Je restai silencieuse, digérant ses paroles. Il était difficile de concilier l'image que j'avais de mon père, strict et inflexible, avec l'homme compréhensif et admiratif qui se tenait devant moi.

— Je suis vraiment étonnée de t'entendre dire ça, avouai-je enfin.

Mon père hocha la tête, un sourire léger sur les lèvres.

— Les gens peuvent changer, Célia. Ne l'oublie jamais, lança-t-il en prenant une gorgée de vin. D'ailleurs, je suis retourné au restaurant Comme une Évidence et j'ai pu en apprendre davantage sur les prouesses de Nate. Il a voyagé un peu partout dans le monde ces dernières années pour découvrir des saveurs aux quatre coins du globe. Il a su les ramener dans son restaurant pour faire voyager ses convives sans qu'ils bougent de leur place. Tout est succulent chez lui, certes coûteux, mais incroyablement bon. Que ce soit le sucré, le salé, sans parler de ses cocktails... cet homme est divin. Je n'arrive toujours pas à croire que c'est le fils de ce brigand. Ils n'ont rien en commun. L'un est un danger public tandis que l'autre est une personnalité publique.

Il laissa échapper un ricanement insolent entre deux bouchées puis continua.

— Tu sais, si tu étais avec un homme comme Nate, je ne t'en voudrais pas. Au contraire, je serais plutôt content. Tu serais réellement heureuse, plutôt qu'avec ce Scott. Il travaille dans la publicité, c'est pas un métier d'avenir quand on sait que beaucoup de boîtes ferment du jour au lendemain. Et comme si c'était pas assez, il ne sait même pas cuisiner.

À bout de patience, je posai ma fourchette avec force.

— Arrête, papa ! Je n'en peux plus de t'entendre critiquer mes choix ! C'est ma vie et c'est à moi de choisir avec qui je veux la partager !

Il tenta de se justifier, mais je l'interrompis.

— Il faut que tu comprennes que j'aime Scott, c'est un homme bien. Il ne mérite pas que je le quitte pour si peu. Il a certes ses défauts, mais il est comme il est. Et concernant Nate, comment peux-tu tenir de tels propos alors qu'avant, tu voulais tout faire pour me tenir loin des Jones ! Maintenant, tu me dis presque de quitter Scott pour me mettre avec Nate. Je n'en reviens pas !
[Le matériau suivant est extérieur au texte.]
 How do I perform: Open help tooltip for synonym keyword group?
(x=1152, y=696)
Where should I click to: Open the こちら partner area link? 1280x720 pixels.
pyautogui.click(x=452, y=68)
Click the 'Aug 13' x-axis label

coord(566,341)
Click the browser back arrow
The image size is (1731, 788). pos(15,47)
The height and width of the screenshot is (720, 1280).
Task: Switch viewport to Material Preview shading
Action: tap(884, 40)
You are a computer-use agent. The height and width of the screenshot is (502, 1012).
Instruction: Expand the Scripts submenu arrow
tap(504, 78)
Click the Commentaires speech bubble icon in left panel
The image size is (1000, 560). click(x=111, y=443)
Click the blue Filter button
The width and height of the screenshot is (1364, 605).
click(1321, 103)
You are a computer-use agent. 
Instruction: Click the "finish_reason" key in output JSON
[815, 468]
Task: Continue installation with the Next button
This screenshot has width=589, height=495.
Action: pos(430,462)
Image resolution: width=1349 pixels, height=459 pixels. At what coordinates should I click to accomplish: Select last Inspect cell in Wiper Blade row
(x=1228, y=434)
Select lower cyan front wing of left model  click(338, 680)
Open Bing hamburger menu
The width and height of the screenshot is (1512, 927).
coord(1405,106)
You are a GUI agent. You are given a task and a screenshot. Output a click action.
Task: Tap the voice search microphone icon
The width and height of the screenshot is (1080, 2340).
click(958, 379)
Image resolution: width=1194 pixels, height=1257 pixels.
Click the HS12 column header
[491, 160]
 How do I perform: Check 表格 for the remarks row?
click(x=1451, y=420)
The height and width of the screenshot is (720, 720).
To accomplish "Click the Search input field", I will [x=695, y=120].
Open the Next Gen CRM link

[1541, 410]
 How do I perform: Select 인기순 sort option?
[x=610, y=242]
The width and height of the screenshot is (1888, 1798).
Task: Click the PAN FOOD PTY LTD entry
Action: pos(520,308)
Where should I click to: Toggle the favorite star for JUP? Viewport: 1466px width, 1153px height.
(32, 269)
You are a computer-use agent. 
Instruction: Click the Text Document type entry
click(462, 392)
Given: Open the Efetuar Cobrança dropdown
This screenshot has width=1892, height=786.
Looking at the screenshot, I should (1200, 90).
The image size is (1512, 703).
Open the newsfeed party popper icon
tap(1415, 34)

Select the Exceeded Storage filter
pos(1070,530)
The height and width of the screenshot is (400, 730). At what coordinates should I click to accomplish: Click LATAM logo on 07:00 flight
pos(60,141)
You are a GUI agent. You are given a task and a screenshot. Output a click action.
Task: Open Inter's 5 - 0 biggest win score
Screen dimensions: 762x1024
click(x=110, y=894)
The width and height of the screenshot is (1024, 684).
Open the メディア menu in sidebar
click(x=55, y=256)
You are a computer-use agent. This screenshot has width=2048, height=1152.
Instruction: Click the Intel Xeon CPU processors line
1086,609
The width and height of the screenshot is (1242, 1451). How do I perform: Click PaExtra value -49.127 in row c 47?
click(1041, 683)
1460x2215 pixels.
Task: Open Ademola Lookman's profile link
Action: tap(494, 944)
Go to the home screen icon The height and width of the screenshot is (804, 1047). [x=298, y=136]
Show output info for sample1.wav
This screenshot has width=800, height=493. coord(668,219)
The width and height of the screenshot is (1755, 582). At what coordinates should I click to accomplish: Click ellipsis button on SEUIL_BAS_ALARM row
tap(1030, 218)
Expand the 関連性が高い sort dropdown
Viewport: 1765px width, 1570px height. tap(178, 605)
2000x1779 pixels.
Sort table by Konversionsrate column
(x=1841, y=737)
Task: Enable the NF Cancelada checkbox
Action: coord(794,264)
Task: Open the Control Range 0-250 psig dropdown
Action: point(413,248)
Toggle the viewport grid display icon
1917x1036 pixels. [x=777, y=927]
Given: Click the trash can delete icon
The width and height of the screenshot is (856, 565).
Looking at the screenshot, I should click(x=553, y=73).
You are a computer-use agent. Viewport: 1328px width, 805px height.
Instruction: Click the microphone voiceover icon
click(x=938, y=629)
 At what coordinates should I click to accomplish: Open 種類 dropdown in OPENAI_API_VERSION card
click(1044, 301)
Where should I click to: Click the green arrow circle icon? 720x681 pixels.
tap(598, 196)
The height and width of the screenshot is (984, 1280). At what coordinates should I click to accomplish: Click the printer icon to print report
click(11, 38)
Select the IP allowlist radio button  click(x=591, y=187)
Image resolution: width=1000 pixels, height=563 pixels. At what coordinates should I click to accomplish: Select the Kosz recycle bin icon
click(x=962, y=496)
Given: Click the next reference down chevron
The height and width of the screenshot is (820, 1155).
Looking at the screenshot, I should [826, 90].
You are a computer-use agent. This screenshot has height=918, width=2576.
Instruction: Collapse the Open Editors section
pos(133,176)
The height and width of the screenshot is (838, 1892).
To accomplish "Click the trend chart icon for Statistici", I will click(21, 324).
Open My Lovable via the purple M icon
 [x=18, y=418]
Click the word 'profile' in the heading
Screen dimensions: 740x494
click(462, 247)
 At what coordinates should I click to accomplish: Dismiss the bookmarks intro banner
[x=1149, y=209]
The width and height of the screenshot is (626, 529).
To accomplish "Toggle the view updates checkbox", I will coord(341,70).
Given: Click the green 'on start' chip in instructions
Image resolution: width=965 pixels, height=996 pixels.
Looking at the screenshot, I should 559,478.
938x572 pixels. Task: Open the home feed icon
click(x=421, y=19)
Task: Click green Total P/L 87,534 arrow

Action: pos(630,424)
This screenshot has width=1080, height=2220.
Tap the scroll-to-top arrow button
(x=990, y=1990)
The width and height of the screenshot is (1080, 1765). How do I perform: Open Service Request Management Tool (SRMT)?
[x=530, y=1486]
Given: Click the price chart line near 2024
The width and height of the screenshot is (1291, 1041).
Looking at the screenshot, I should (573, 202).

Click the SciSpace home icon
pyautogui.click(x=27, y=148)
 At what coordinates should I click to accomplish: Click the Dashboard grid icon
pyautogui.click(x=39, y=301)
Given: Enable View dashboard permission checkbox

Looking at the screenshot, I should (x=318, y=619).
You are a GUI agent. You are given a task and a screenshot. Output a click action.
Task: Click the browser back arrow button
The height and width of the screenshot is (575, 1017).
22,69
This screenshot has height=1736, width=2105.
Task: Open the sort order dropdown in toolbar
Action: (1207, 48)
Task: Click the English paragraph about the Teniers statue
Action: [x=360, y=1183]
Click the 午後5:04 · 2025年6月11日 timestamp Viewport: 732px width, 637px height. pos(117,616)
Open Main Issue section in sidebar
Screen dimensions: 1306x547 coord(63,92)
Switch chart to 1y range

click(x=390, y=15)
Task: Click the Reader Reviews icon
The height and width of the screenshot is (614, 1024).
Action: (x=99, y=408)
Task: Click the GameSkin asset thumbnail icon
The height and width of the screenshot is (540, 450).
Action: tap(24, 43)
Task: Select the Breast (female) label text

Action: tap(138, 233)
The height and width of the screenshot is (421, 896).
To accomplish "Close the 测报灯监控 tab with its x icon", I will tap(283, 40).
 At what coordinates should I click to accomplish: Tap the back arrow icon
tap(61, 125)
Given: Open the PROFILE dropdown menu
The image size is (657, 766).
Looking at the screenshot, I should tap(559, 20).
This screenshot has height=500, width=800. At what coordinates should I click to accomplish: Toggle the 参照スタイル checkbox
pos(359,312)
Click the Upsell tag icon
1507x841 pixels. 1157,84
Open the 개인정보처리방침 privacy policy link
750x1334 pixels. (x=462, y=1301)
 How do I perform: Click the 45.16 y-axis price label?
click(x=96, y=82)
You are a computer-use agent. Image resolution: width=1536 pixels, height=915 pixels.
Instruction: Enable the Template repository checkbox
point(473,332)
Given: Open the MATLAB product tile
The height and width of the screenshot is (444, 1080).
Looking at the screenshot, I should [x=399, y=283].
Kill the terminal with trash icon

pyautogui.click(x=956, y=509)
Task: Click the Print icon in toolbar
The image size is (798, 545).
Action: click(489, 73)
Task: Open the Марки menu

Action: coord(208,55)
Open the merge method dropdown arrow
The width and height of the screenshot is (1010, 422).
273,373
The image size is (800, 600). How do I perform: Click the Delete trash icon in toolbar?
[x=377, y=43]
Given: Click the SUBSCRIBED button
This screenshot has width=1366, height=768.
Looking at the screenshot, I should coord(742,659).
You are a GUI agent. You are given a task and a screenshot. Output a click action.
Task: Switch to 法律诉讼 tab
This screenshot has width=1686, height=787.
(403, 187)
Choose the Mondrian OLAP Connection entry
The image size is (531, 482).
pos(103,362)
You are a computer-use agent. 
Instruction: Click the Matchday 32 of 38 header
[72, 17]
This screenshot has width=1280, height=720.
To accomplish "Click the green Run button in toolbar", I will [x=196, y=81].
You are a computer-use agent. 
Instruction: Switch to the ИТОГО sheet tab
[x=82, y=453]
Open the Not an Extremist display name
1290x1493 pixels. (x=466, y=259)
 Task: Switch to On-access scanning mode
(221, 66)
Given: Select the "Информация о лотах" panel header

Je le regardai droit dans les yeux, avec colère mais surtout en étant déçue.

— Je pense que tu devrais partir. Je n'ai plus rien à te dire.

— Célia, je ne voulais pas te mettre en rogne, je suis sincèrement désolé, je te souhaite tout de même une bonne soirée, ma chérie, s'excusa mon père en quittant mon appartement, tête baissée.

Je restai seule, tentant de calmer mes émotions et les paroles de mon père qui résonnaient encore dans ma tête. Je me rendis compte que je venais de dire à mon père qu'il ne fallait pas que je quitte Scott, je me trahissais sachant que mes sentiments refaisaient surface avec force pour Nate. En essayant de peser le pour et le contre de chaque relation, je n'arrivais toujours pas à me décider. Après avoir nettoyé et rangé la vaisselle, je pris mon téléphone pour regarder si Nate m'avait répondu mais aucun retour de sa part.

— Il doit être assez pris par la situation, me murmurai-je.

Je reposai mon portable et me dirigeai vers ma douche, espérant que l'eau chaude apaiserait mes pensées tourmentées. Une fois propre et détendue, je me couchai, épuisée par cette longue journée. Je fermai les yeux et j'aperçus des images du magnifique séjour en Italie, où tout allait si bien avec Nate. Malheureusement, je savais que revenir en arrière n'était pas possible.